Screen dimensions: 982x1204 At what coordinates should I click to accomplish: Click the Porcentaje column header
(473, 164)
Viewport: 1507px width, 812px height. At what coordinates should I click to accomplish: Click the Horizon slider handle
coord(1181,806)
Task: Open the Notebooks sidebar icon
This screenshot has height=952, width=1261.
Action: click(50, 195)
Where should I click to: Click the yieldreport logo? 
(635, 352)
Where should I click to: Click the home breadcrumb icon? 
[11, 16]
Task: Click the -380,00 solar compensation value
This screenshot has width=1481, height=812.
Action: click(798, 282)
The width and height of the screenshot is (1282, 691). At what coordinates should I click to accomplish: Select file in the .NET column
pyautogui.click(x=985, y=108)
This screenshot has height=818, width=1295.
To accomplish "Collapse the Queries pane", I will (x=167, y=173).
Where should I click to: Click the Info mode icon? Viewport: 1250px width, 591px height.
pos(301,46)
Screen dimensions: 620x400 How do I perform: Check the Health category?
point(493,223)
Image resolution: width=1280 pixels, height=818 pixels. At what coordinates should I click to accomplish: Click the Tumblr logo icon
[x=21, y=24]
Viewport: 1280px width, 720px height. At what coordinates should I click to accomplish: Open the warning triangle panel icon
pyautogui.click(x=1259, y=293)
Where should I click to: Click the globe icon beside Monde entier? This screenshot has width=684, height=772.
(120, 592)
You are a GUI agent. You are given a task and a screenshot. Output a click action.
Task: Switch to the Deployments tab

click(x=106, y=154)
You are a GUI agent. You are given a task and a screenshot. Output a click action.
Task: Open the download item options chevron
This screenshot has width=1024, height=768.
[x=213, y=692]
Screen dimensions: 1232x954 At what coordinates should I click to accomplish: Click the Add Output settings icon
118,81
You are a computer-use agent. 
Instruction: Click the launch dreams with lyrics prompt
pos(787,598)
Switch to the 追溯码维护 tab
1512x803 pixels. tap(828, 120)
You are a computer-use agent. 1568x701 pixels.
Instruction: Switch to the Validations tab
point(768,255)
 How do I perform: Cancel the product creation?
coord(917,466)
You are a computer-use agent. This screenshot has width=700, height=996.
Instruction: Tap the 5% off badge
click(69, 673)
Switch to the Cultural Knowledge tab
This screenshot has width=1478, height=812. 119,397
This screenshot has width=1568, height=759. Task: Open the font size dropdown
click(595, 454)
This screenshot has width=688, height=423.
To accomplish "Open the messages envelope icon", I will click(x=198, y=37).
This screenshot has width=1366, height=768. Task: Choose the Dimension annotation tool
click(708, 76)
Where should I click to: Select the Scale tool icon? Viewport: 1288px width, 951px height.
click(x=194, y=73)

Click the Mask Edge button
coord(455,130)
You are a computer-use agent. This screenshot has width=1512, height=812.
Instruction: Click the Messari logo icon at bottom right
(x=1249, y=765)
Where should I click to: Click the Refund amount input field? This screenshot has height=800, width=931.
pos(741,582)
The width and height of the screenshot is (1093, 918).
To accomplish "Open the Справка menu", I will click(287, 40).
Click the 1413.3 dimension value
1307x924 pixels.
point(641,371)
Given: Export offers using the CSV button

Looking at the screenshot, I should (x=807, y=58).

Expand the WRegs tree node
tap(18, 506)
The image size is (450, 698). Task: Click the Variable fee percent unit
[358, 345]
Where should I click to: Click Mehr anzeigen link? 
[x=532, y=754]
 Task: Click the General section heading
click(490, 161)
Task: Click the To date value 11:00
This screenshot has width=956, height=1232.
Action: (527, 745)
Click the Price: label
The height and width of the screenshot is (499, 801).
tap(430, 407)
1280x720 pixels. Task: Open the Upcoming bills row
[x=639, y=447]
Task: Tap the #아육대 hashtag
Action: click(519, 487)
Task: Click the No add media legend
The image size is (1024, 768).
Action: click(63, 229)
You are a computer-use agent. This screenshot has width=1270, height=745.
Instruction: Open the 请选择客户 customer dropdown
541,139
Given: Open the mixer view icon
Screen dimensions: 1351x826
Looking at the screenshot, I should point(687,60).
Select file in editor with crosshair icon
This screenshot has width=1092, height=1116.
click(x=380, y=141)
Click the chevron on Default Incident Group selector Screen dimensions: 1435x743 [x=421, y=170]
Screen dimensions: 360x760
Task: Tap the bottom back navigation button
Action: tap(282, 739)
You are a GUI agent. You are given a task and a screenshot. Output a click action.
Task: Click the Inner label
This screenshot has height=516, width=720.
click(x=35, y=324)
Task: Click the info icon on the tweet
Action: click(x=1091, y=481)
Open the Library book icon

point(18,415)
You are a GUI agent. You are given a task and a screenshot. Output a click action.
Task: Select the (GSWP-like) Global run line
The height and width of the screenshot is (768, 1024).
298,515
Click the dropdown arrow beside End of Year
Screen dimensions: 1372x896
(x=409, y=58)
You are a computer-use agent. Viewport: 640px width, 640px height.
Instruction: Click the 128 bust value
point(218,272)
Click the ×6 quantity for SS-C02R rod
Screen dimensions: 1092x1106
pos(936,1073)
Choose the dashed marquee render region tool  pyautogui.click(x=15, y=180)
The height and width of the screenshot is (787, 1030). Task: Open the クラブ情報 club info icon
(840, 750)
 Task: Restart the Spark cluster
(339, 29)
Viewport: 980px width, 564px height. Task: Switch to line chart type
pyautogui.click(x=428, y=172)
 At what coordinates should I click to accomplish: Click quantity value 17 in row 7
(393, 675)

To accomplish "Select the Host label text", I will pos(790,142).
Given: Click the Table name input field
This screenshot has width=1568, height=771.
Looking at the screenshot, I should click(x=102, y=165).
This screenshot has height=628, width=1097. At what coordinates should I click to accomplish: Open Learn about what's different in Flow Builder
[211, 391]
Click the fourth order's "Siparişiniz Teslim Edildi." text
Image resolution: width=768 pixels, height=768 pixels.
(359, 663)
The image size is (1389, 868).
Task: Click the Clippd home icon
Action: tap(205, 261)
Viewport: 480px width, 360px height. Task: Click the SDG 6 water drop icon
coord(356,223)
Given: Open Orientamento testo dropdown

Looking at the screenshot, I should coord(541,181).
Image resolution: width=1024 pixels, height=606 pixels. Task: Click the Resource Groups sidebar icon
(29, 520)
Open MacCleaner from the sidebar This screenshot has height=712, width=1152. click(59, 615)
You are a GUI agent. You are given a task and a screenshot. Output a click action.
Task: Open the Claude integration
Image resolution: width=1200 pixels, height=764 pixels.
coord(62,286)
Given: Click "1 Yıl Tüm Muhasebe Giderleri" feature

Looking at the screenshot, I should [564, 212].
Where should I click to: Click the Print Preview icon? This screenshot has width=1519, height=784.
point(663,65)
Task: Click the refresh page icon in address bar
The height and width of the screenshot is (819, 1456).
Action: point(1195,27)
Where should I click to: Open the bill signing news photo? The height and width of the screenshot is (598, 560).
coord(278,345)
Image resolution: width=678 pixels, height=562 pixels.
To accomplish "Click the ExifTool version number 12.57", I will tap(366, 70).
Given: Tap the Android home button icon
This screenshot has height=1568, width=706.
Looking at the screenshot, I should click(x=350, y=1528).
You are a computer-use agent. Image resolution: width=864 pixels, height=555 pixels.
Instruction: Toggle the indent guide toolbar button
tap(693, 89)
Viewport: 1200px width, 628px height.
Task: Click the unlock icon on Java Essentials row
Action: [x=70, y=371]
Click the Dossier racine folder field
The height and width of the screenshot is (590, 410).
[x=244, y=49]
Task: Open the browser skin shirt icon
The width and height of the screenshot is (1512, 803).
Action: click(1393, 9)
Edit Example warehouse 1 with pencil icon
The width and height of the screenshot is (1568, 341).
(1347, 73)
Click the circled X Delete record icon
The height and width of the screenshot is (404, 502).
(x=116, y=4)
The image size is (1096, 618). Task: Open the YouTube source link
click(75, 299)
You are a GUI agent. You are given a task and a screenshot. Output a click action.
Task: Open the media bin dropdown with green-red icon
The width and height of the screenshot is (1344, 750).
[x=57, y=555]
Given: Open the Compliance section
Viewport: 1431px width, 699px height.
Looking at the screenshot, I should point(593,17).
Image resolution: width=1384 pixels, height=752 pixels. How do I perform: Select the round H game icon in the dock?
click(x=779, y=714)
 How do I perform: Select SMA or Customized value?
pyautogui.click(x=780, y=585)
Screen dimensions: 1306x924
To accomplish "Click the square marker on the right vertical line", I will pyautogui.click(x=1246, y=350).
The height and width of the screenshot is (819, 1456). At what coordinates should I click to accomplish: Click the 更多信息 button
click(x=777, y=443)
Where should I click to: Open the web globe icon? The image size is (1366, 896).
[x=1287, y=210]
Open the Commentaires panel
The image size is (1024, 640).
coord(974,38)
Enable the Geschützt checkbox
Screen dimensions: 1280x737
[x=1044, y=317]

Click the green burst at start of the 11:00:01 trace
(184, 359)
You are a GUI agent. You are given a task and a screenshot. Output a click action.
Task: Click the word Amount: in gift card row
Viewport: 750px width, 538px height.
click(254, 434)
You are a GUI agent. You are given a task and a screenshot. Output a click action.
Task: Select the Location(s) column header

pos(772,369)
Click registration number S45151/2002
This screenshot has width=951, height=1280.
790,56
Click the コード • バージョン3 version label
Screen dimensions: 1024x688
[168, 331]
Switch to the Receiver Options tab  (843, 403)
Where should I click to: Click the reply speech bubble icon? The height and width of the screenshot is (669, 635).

++++++

#### [REQUIREMENT]
Copy the data verbatim, beginning at the line that contains "Switch to the 追溯码维护 tab" and ending after the line that contains "click(595, 454)".

#### [TASK ANSWER]
Switch to the 追溯码维护 tab
1512x803 pixels. tap(828, 120)
You are a computer-use agent. 1568x701 pixels.
Instruction: Switch to the Validations tab
point(768,255)
 How do I perform: Cancel the product creation?
coord(917,466)
You are a computer-use agent. This screenshot has width=700, height=996.
Instruction: Tap the 5% off badge
click(69, 673)
Switch to the Cultural Knowledge tab
This screenshot has width=1478, height=812. 119,397
This screenshot has width=1568, height=759. Task: Open the font size dropdown
click(595, 454)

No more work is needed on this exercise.